## Required actions
**1)** In the post about the 1997 Hunchback adaptation, who plays Frollo?
**2)** Echo everything in the Hunchback post from "Having just seen" down to "Hayek as Esmeralda.".
**3)** In the Hunchback post, why does the servant drop his master from a great height?

## Study text
════

(Here There Be Spoilers)
Having just seen the 1997 television adaptation of Victor’s Hugo novel, “The Hunchback of Notre Dame”, I have to say I love this story: the crippled, deformed servant of a creepy but powerful old man turns against his master and drops him from a great height to stop him from murdering the one person who loves the servant; but the servant takes mortal wounds in the process of this rescue and dies under the tender hands of the beloved.
Yes, that’s my favorite scene in “Star Wars.”
I also like it in this 1997 adaptation of “Hunchback,” starring Inigo Montoya Mandy Patinkin as Quasimodo, Richard Harris as Frollo, and Salma Hayek as Esmeralda.
In some adaptations of Hugo’s novel, Quasimodo actually lifts Frollo over his head before flinging him to the streets far below.

════

## Data section

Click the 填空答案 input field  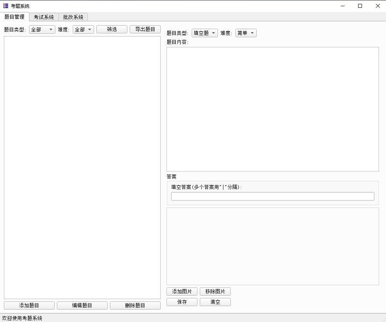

════

## Response list
**1)** Richard Harris plays Frollo.

**2)**
Having just seen the 1997 television adaptation of Victor’s Hugo novel, “The Hunchback of Notre Dame”, I have to say I love this story: the crippled, deformed servant of a creepy but powerful old man turns against his master and drops him from a great height to stop him from murdering the one person who loves the servant; but the servant takes mortal wounds in the process of this rescue and dies under the tender hands of the beloved.
Yes, that’s my favorite scene in “Star Wars.”
I also like it in this 1997 adaptation of “Hunchback,” starring Inigo Montoya Mandy Patinkin as Quasimodo, Richard Harris as Frollo, and Salma Hayek as Esmeralda.

**3)** He drops him to stop him from murdering the one person who loves the servant.